Atwood, nos expone en los escritos sugeridos distintos casos de su experiencia clínica, en los que me ha parecido encontrar un factor común de entendimiento con la experiencia psicótica: vivir por sí mismo.
Vivir por sí mismo, constituye de alguna manera el objetivo de cualquier proceso psicoterapéutico, en tanto que supone buscar una emancipación de aspectos que propicien un incremento de independencia y autonomía respecto de lo demás, siendo esto lo que quiera que sea en cada cual. En estos escritos encontramos como la conexión y comprensión con quien nos pide ayuda, es factor decisivo para la validación e incremento del sentimiento de agencia de quien se ve asaltado por procesos psicóticos. Atwood, refiere en uno de los casos que comenta respecto de las voces que acometían a uno de sus pacientes que “solo había una voz a la que debería estar escuchando y que esta voz, sumamente importante, no era otra que la suya propia”.

La mejor explicación que he encontrado con respecto a los procesos psicóticos, vienen a proponer que en el loco no se da realmente eso que llamamos pérdida del sentido de la realidad. Creo que el psicótico no pierde nada. El psicótico lo que hace es huir de la realidad, y huye… porque la teme, o porque le causa un tormento tan intenso que no pudiendo ni deseando adaptarse a ella, se crea otra más amable y que se constituye  como bálsamo liberador de la que vive: su delirio.  El psicótico, no se ve (a sí mismo) en esto que es mundo para los que nos consideramos normales con matices. Lo que quieren es vivir por sí mismos; un deseo que pueda ser que tome tanta fuerza como consecuencia de vivencias exigentes y limitadoras de eso que se ha venido en llamar “libre albedrío” entendido como libertad de resolución.

En los contactos que he podido tener con el pensamiento psicótico, esta libertad de elección no constituía sino una burda imitación.

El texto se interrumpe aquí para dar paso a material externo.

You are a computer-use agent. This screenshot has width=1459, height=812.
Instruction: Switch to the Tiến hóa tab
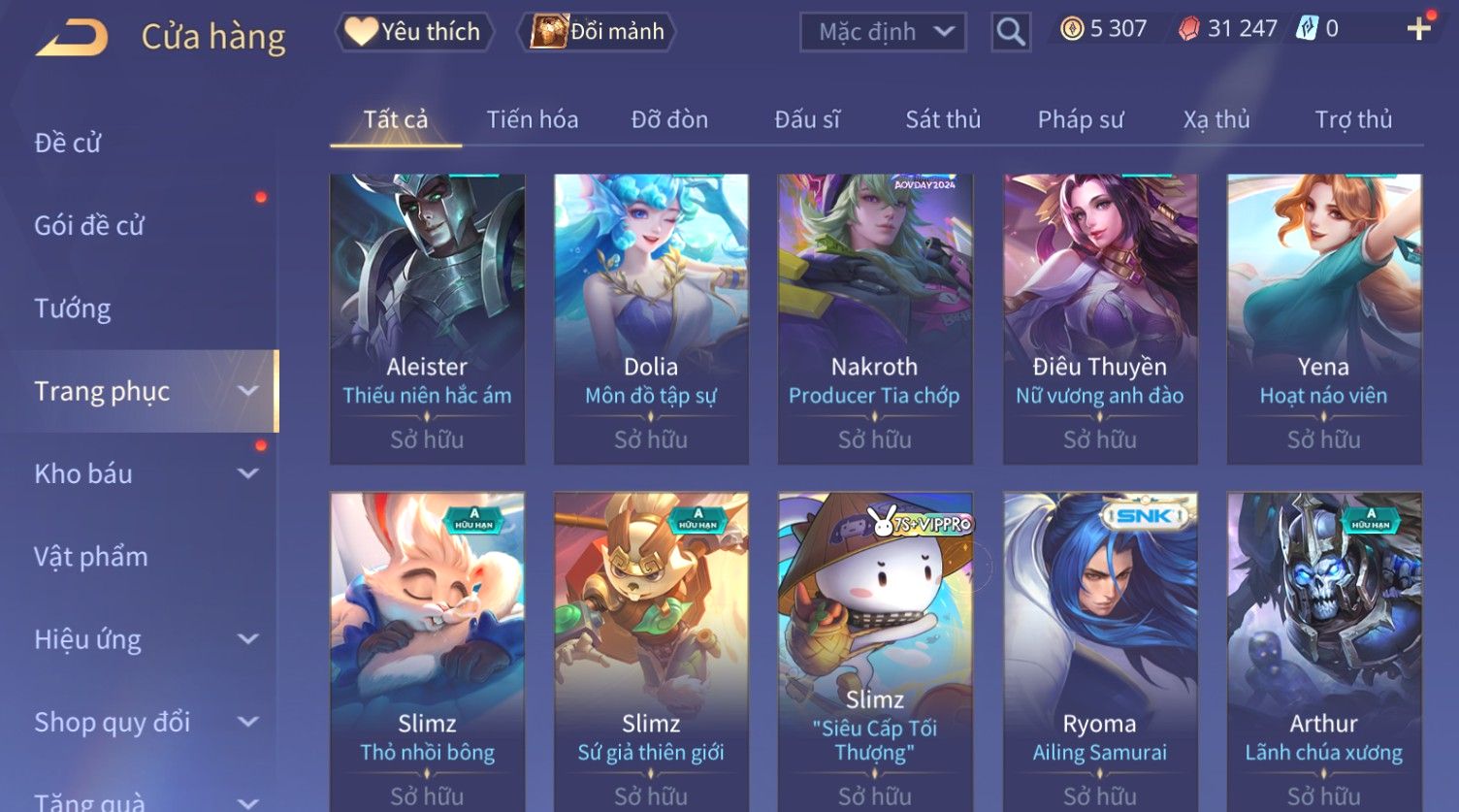click(532, 119)
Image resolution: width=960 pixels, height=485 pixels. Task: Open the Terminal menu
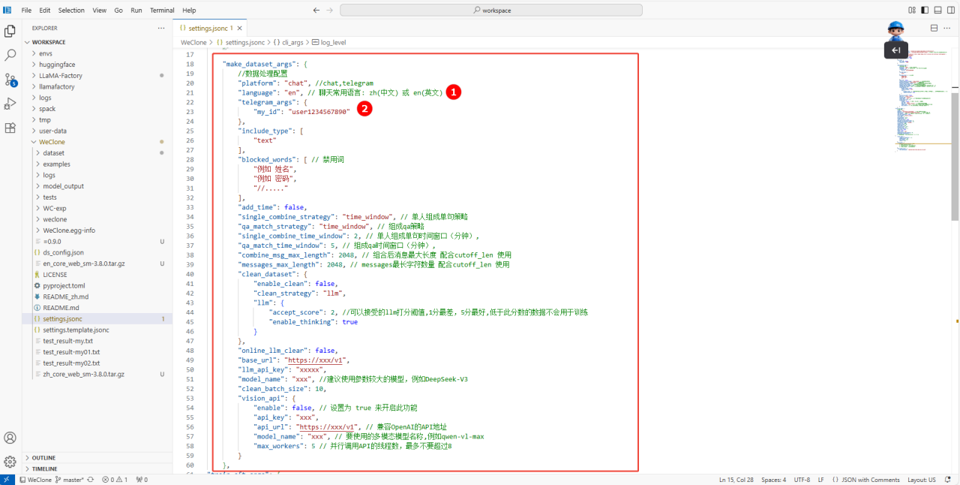[x=161, y=10]
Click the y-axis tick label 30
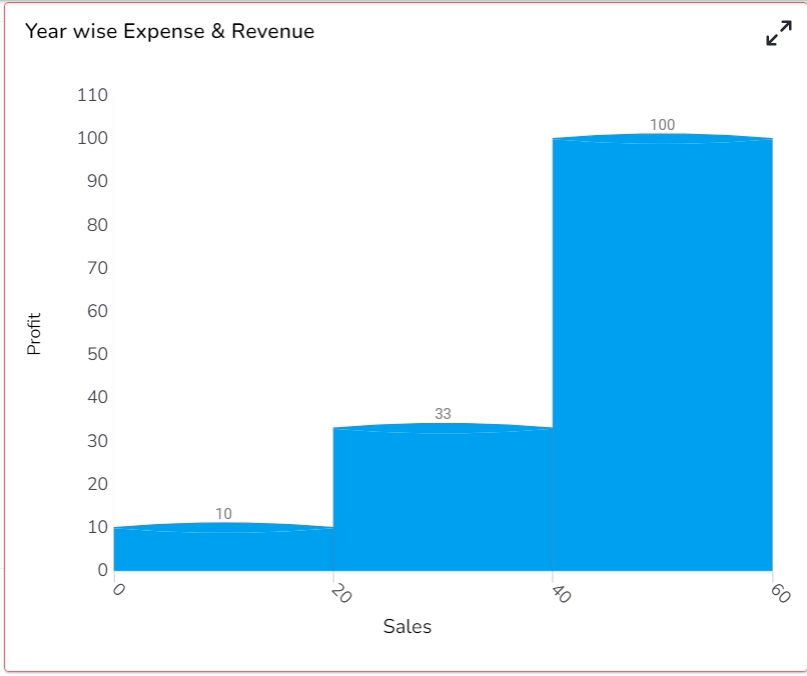Image resolution: width=807 pixels, height=676 pixels. pos(97,441)
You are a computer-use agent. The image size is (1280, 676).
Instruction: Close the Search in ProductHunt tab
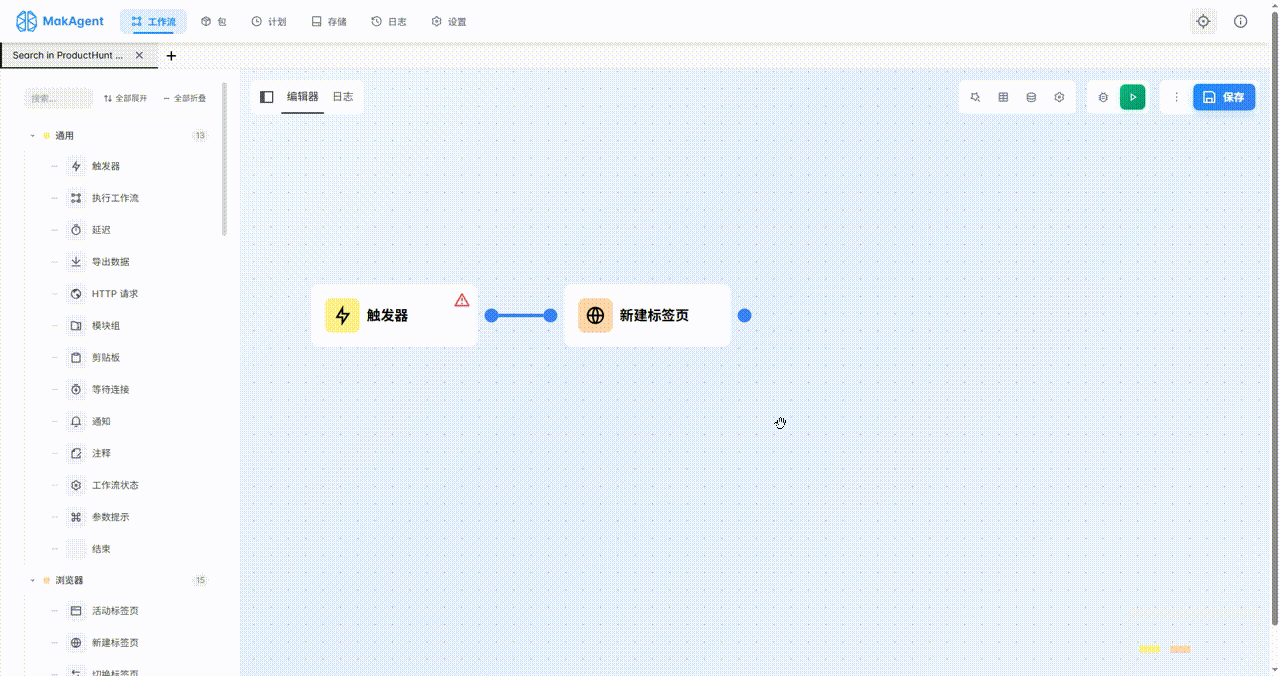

Hace muchos años, aún no había comenzado mis estudios de psicología, un compañero de estudios, se presentaba cada día a las clases de rigor incorporando a su indumentaria unas gafas sin cristales. Unas gafas huecas,  por donde miraba. Decía que era la única manera de ver las cosas tal y como eran. Casi nadie le hablaba, y en el Instituto consentían su escolarización después de docenas de entrevistas familiares. No se le hablaba por miedo. Se decía que no se le hablaba por temor a que empeorara o “a que hiciera algo…”. Personalmente era partícipe del mismo temor. Sí que le escuchábamos cuando se refería a cualquiera de nosotros, pero con ánimo de terminar el contacto (aquello no era una conversación) cuanto antes. Nos daba miedo. Un miedo definido por la falta de predicción de su comportamiento. ¿Qué podría pasar si le dedicábamos nuestra atención? ¿Qué reacciones podría tener en nuestra relación con él sabiendo que “no estaba en sus cabales”? Esta, y no otra, era en aquel entonces la preocupación que nos invitaba a aislarle en una soledad que le señalaba antes nosotros y ante sí mismo.

Sigo a Atwood, cuando nos refiere que los “síntomas” que aparecen en estos padecimientos, “pueden ser entendidos no como signos exteriores de una enfermedad interior, sino como reacciones a continuas experiencias de abandono, de la experiencia de incomprensión y retraumatización”. Y sin embargo, en la actualidad, y ya desde las últimas décadas del siglo pasado, se muestra desde eso que hemos venido en reconocer como ciencia, la vocación exploradora en el soporte biológico de todo lo que se refiere al campo de la “enfermedad”, también la mental.  Una especie de búsqueda de “las neuronas pontificias” que atienden y provocan comportamientos “supuestamente” enfermos.

Mejor tomar buena nota de la propuesta de Atwood y considerar a las ciencias que tratan de entender el comportamiento humano como ciencias “humanas”. Ciencias que escapen a la hegemonía del modelo médico y que se basen en el estudio de las vidas humanas tal y como son vividas y experienciadas.